Trilam suits are favored here for sure, but I think a lot of that has to do with the bias of scubaboard. 1) there are people here who do REALLY COLD water diving, like below 38F. At that temperature, you need extremely thick undersuits with drygloves, etc., and in these circumstances, the flexibility and expandability of a trilam is beneficial. You can fit more layers underneath more comfortably. Also, if you are diving really WARM water but expect to do long dives (3 hours + ) or need redundant buoyancy, Trilam's also work well. Diving a > 3mm neoprene drysuit in 25C water might cause you to overheat. For me, about 23C is the limit.

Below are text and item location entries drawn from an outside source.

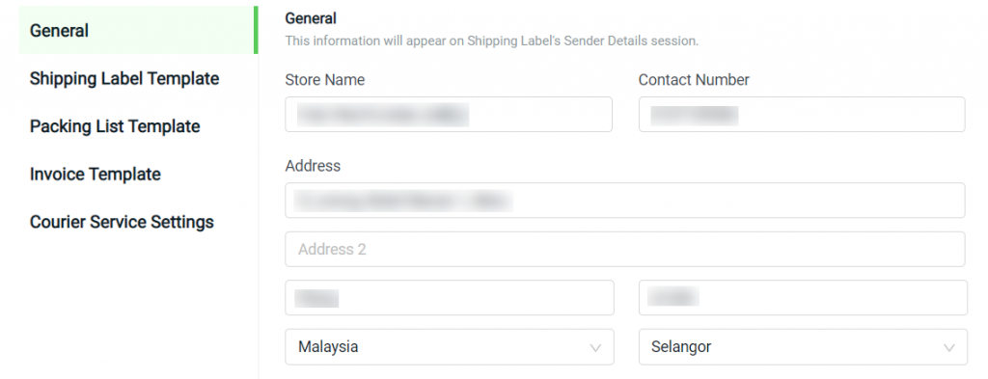Click the Store Name label
The width and height of the screenshot is (988, 379).
click(324, 80)
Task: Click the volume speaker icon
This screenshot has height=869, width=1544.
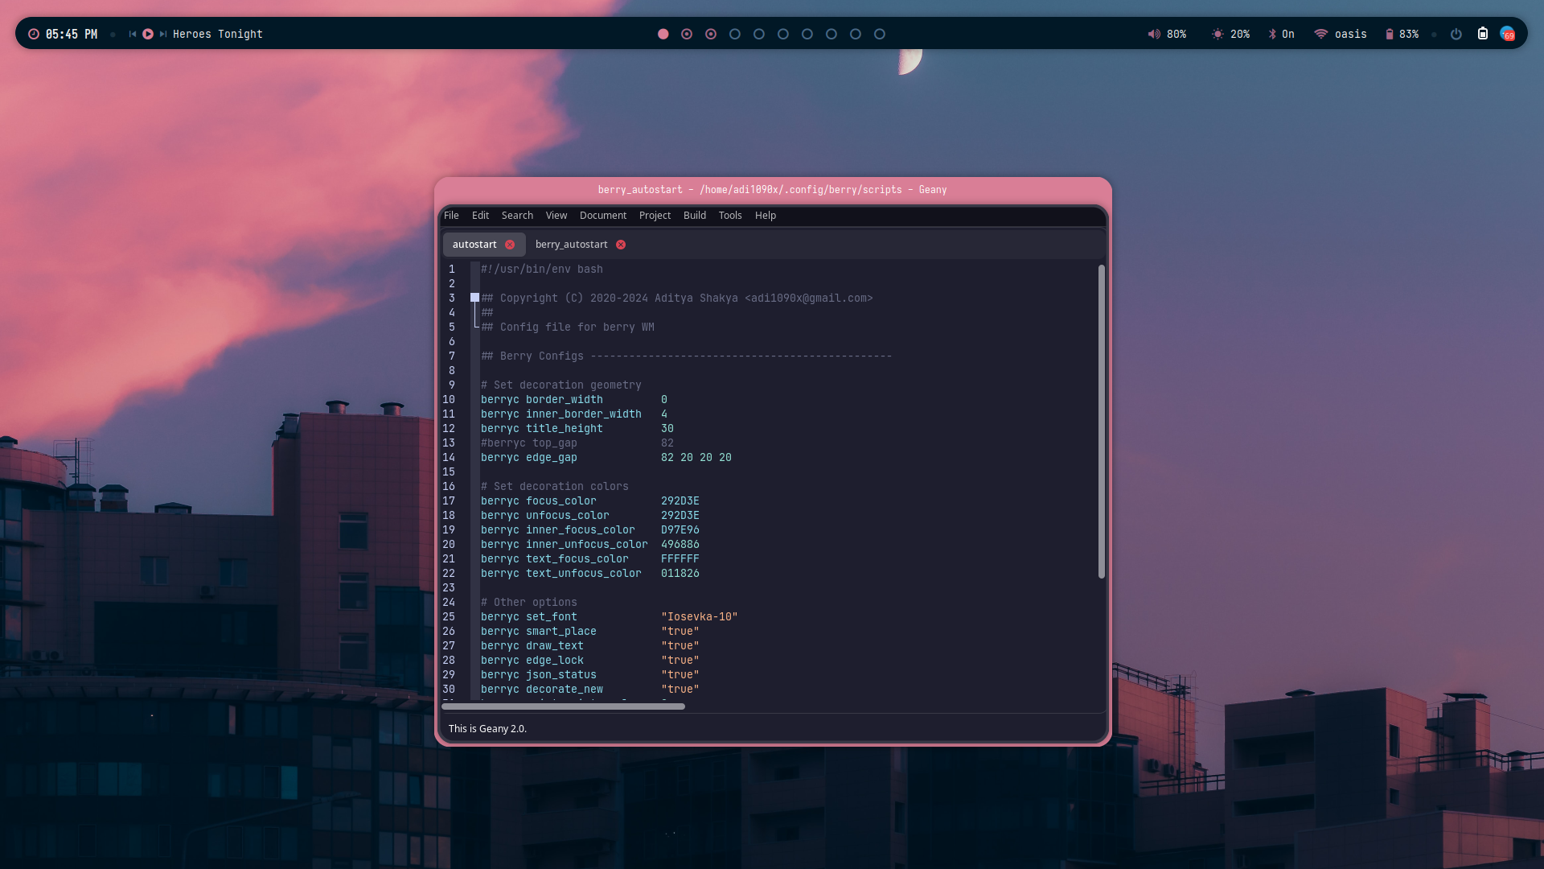Action: tap(1154, 34)
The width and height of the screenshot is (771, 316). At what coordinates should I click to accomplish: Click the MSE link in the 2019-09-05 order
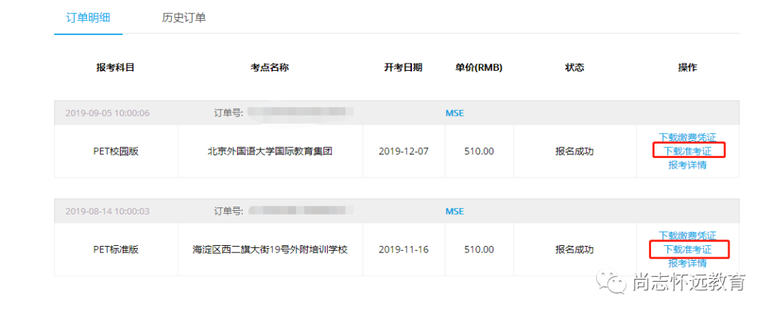(x=455, y=113)
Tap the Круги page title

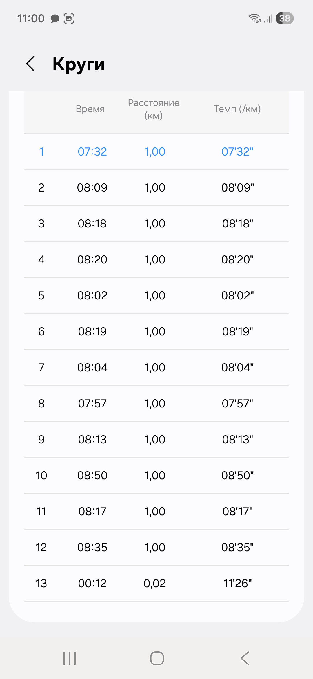coord(79,64)
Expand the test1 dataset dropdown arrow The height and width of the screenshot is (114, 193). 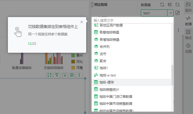(171, 13)
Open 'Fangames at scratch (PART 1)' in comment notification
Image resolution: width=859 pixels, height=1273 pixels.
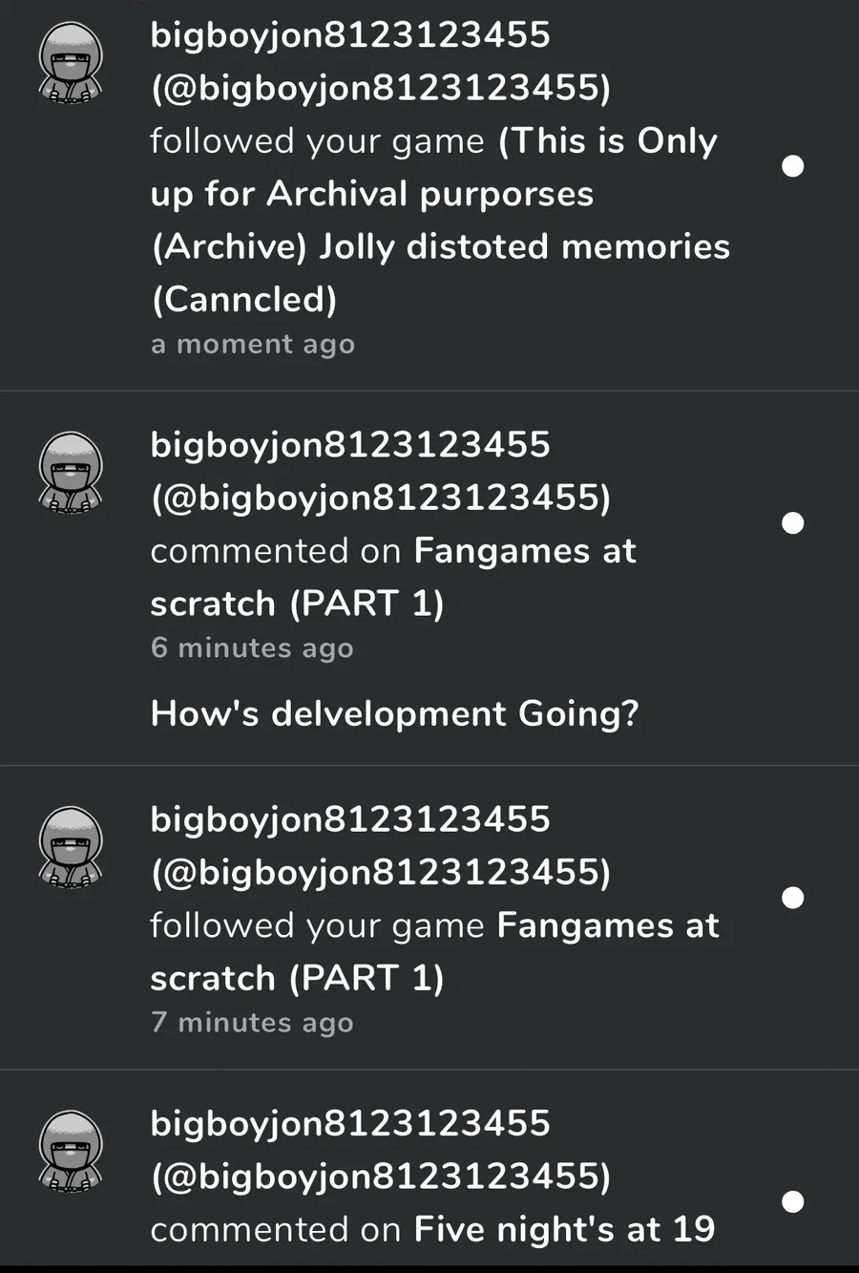pos(393,577)
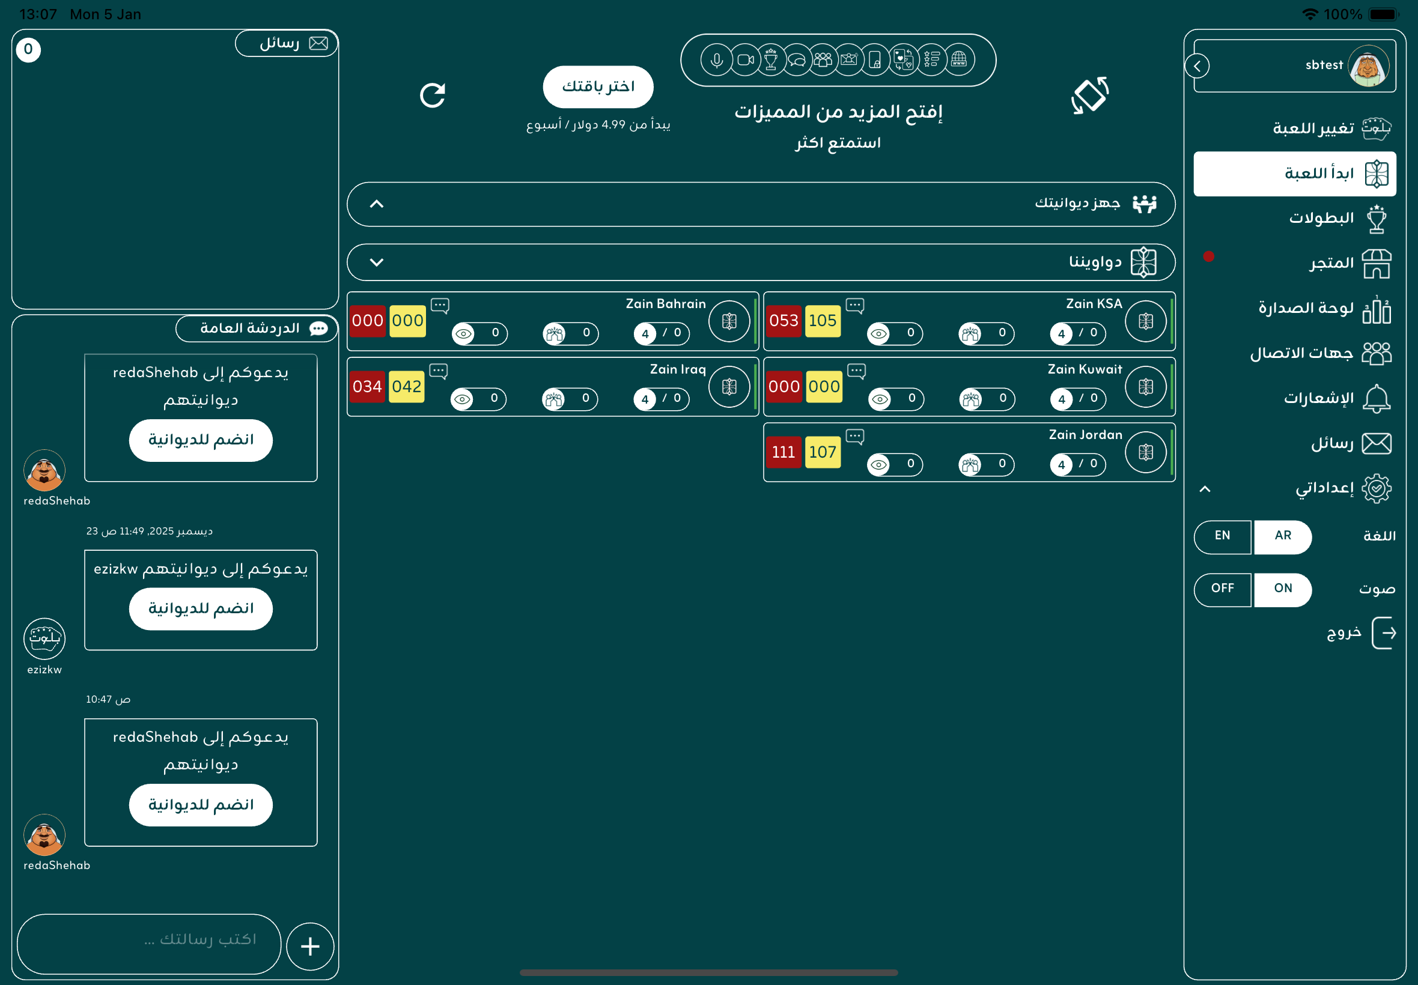Image resolution: width=1418 pixels, height=985 pixels.
Task: Click the trophy icon in features bar
Action: pos(770,60)
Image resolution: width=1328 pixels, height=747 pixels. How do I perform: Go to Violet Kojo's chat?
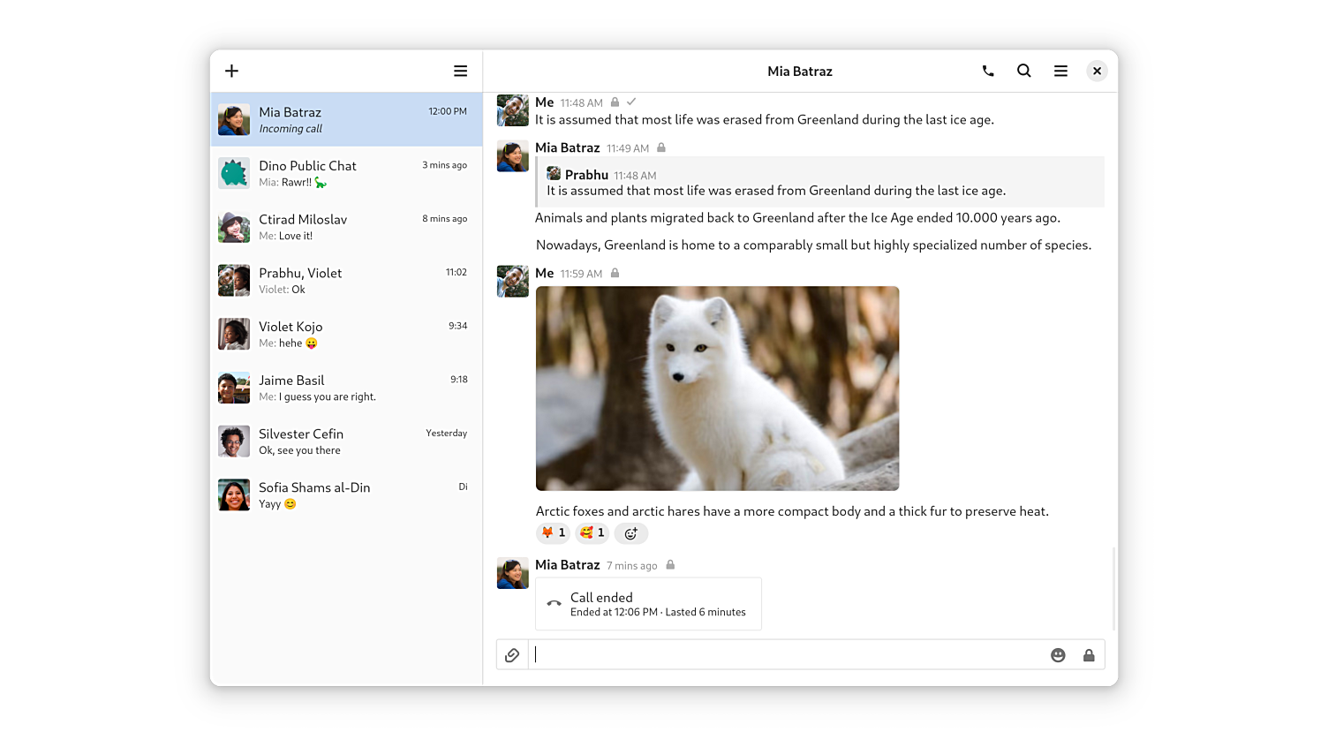pos(346,335)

However, as I and @lexvil said, in that 55-65F range, a neoprene drysuit works great. Because neoprene is stretchy, it can be cut much slimmer; there's no folding things over at the waist and buckling it down. When you're not wearing it, it basically looks like a wetsuit. Also, especially if you get neoprene socks with rock boots, it'll dive very similarly to a wetsuit. You can't feel a significant amount of air moving around--there's no obvious bubble you have to fight against, like with a trilam.

In my opinion, a lot of people on here don't differentiate between old 7-8 mm uncompressed neoprene drysuits and newer, thin, compressed ones. New neoprene drysuits don't compress with depth, and they're not significantly heavier than a wetsuit. I mentioned before that I dive an ultra (with regular neoprene neck and wrist seals). I've done dives down to 39F by using the seaskin 150 gram undergarments, and didn't feel any chill in my body, but most of my diving is in water that is 55-65 degrees. I like that I can get away with wearing thin undergarments most of the year, and that I don't need much weight.

I just got back from a trip to Okinawa wear I used my seaskin ultra in 21 degree water (70F). I just wore very thin base layers on top and bottom (cheap wool stuff i got for 50 dollars on amazon), under the suit. I only needed 4 kg of lead to be perfectly weighted. For me, that's incredibly good versatility. The only "issue" is it doesn't pack as densely, meaning it's a bit of a pain to travel with. But my total was £565.